People seek information online all the time. However, our research showed that they spent various degrees of attention on different types of info-seeking tasks. Easier fact-finding tasks, generally involving less time, were less memorable. In contrast, research-heavy tasks, including Compare/Choose and Understand, required more effort: more thinking time before clicking, more characters in the search query, and more query reformulations. These tasks were more likely to be recalled after a long time, and users were less satisfied with how they were supported during these tasks. Thus, it’s crucial to support not only the basic and frequent daily uses of your site. The success rate of complex tasks, which may happen less often, can impact the impression of the users on your site more profoundly.

Our study also revealed that the top user expectations for each task type varied. For Acquire tasks, the most common user expectations were to be able to get the facts faster, more direct with easy-to-understand language. Users appreciated information from multiple perspectives with support tools when performing Compare/Choose tasks. Organized and comprehensive information is more valued for Understand tasks.

This doesn’t mean that you don’t need to consider expectations of fact-finding tasks if you are designing for research-based ones: there are rarely complex tasks that purely fall into a single task type. Research tasks are often built upon multiple simple tasks — for example, comparing and choosing from several brands of routers can be divided into “finding facts about Model A and B,” “synthesize the information,” “make the comparison and weight the pros and cons,” and “make the decision.” Thus, the expectations for simple tasks should be viewed as the baselines for complex ones. Furthermore, designers should investigate the user journey of complex tasks to facilitate the transition of simple subtasks and support possible back and forth.

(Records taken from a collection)
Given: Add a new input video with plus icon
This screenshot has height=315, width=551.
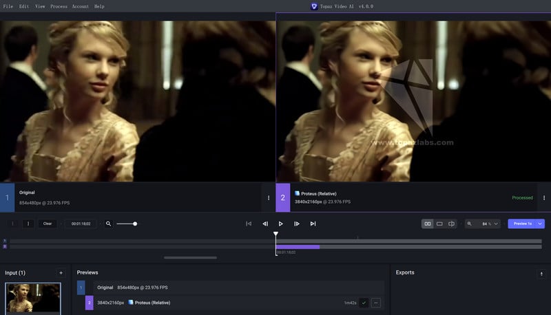Looking at the screenshot, I should (61, 273).
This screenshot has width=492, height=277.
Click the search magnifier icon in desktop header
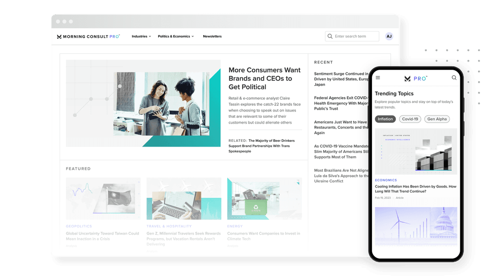pyautogui.click(x=330, y=37)
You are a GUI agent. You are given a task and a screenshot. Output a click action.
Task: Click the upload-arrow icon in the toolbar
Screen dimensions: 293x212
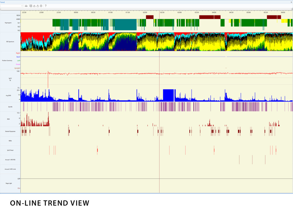tap(38, 6)
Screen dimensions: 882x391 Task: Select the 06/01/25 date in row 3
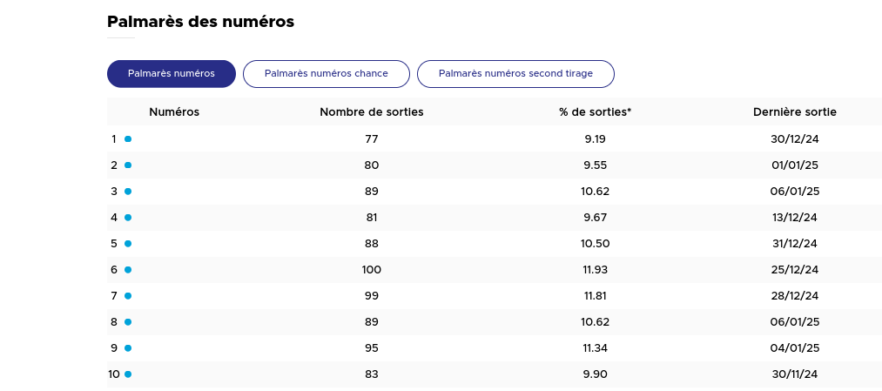[x=795, y=192]
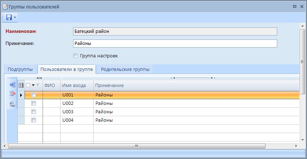Click the grid column chooser icon
The image size is (307, 159).
point(21,85)
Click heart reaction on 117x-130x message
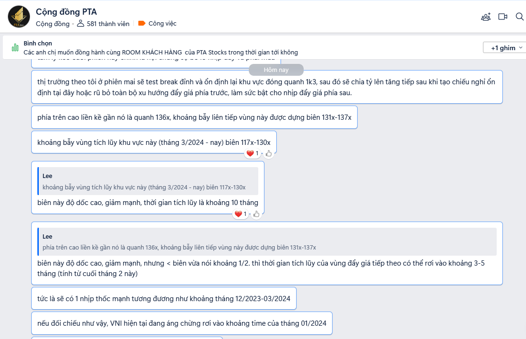 click(x=252, y=153)
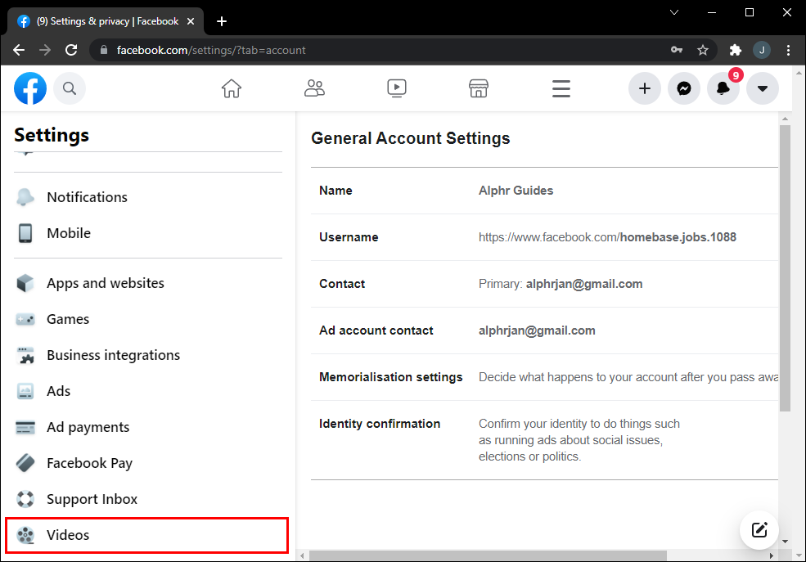Expand the Account dropdown arrow
Screen dimensions: 806x562
point(763,88)
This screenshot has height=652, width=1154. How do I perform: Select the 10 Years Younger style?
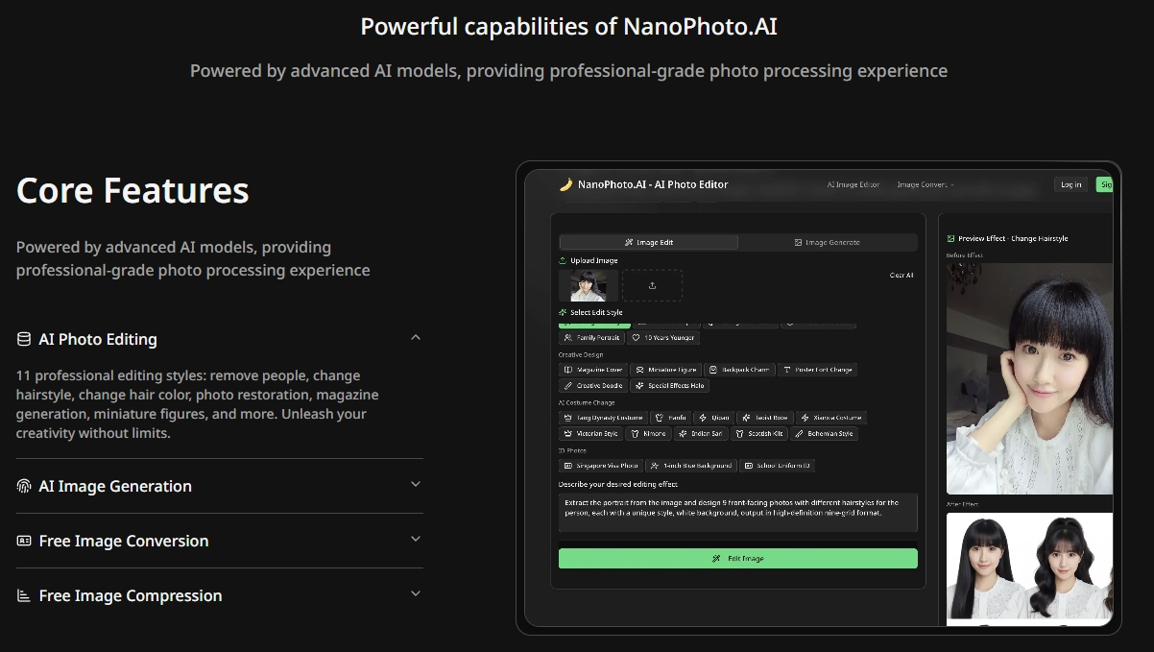pyautogui.click(x=663, y=338)
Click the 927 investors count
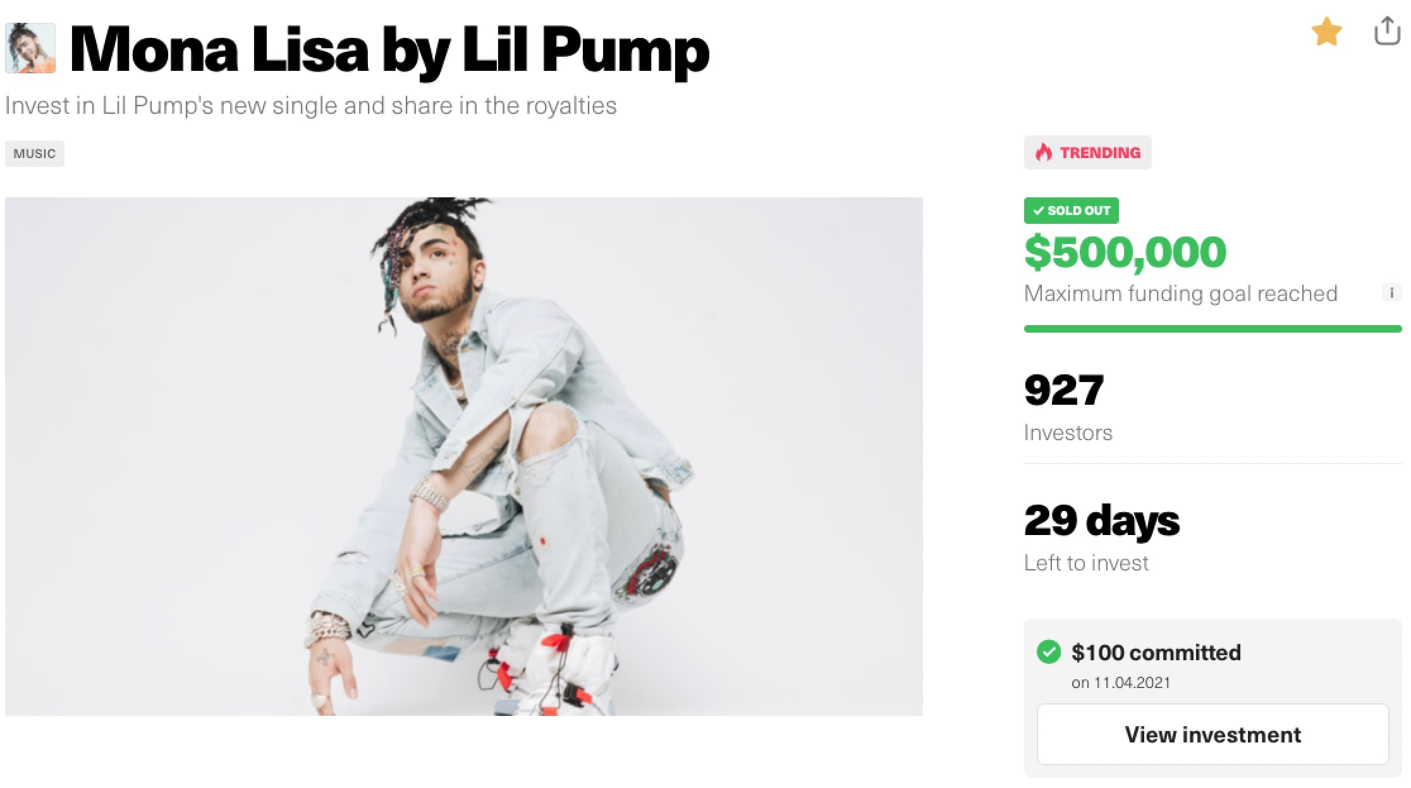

### [What the task requires]
For each statement below, say whether it agrees with the text on online info-seeking tasks, answering yes or no and quoting the words of the text that decide it. (a) Fact-finding tasks were more memorable than research-heavy tasks. (b) Organized and comprehensive information is more valued for Understand tasks. (c) Users were more satisfied with the support they got during research-heavy tasks.

### [Exercise output]
(a) No: "Easier fact-finding tasks, generally involving less time, were less memorable."
(b) Yes: "Organized and comprehensive information is more valued for Understand tasks."
(c) No: "users were less satisfied with how they were supported during these tasks"